Need help with reverse proxy to HTPC containers


(LP) #1

I’ve setup a number of docker containers for my HTPC (plex, muximux, sabnzbd, transmission-vpn, sonarr, radarr, headphones, mylar, mylar, lazy librarian, jackett, hydranzb) and I would like to have a reverse proxy to help me manage traffic to each of them.
Ideally I want to be able to use a single domain and prefix it with a path.
For example: (htpc.mydomain.com/muximux, htpc.mydomain.com/sonarr, etc)
I’ve tried doing this with nginx and traefik and have ran into problems with css and javascript not loading because it can’t find the files. I recently heard about Caddy and thought I’d give it a shot and see if I have better luck!
Here are my files:
docker-compose.yml

version: ‘3’

services:
caddy:
image: abiosoft/caddy
volumes:
- $PWD/config/caddy/html:/srv
- $PWD/config/caddy/Caddyfile:/etc/Caddyfile
ports:
- 80:2015

# MUXIMUX

muximux:
image: linuxserver/muximux
container_name: muximux
volumes:
- .config/muximux:/config
environment:
- PGID=1000
- PUID=1000
- TZ=America/Denver
restart: always
ports:
- 8000:80

# SABNZBD

sabnzbd:
image: linuxserver/sabnzbd:latest
container_name: sabnzbd
volumes:
- ./config/sabnzbd:/config
- ./downloads/complete/sabnzbd:/downloads
- ./downloads/incomplete/sabnzbd:/incomplete-downloads
ports:
- 8080:8080
environment:
- EDGE=1
- PGID=1000
- PUID=1000
- TZ=America/Denver
restart: always

Caddyfile

htpc.mydomain.com {
tls off

proxy /muximux localhost:8000 {
without /muximux
}

proxy /sabnzbd localhost:8080 {
without /sabnzbd
}
}

When I try to access the page using http://htpc.mydomain.com/muximux and http://htpc.mydomain.com/sabnzbd, I get 502 Bad Gateway error. The only way I can access the pages are if I access them using http://localhost:8000 and http://localhost:8080.

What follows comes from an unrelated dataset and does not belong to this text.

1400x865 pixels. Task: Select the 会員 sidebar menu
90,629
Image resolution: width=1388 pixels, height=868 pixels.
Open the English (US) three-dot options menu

I’m trying to keep things simple and not include authentication or SSL at the moment. I figured it should be pretty straight forward, but I’m not having much luck. Could anyone give me some pointers to get me going in the right direction. Thx.!


(Matthew Fay) #2

Hi @ubun2Junky, welcome to the Caddy community!

Unfortunately, in this regard Caddy faces the same obstacles as any other web server; each back-end app thinks, by virtue of having no reason to think otherwise, that it owns the entire URI starting at /.

That is to say, when a browser client sends a request for example.com/sonarr, Caddy translates that to an upstream request to localhost:8080. The upstream directs the client to also fetch /example.js and /example.css. Unfortunately, these aren’t prepended with /sonarr, so Caddy doesn’t know which upstream to send it to.

It’s a problem that comes up quite frequently - I’ve written a few times on the topic before, within these forums - and it’s one that is difficult to solve without assistance from the back-end app.

There’s some tools Caddy has available for you to rectify the situation, and I can help you with those to a degree if you like, but lets look at this other issue you mentioned…

This looks like a fairly simple Docker-specific mistake - remember that localhost in the Caddy container is not the actual Docker host! Caddy thinks it’s running on its own entire machine, separate from the other services, and there’s nothing listening on ports 8000 and 8080 inside that container.

Since you’ve Composed Caddy with the other services, you can refer to them by their service name. Try instead to proxy /sabnzbd http://sabnzbd:8080, and see how that goes.

Smart move - always best to get all your ducks in a row first. When you do start adding HTTPS, remember to try with the staging endpoint first: https://letsencrypt.org/docs/staging-environment/

Could save you a big headache later on!


(system) #3

This topic was automatically closed 90 days after the last reply. New replies are no longer allowed.